>> Begin

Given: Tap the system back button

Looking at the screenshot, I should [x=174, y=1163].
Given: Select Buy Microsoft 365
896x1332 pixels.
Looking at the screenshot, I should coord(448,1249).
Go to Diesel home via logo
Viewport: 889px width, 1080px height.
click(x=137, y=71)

>> End

Could you write out all the records again, swapping "Given" for "Instruction" and leaving everything else unchanged?

- [Answer for this exercise]:
Instruction: Tap the system back button

Looking at the screenshot, I should [x=174, y=1163].
Instruction: Select Buy Microsoft 365
896x1332 pixels.
Looking at the screenshot, I should coord(448,1249).
Go to Diesel home via logo
Viewport: 889px width, 1080px height.
click(x=137, y=71)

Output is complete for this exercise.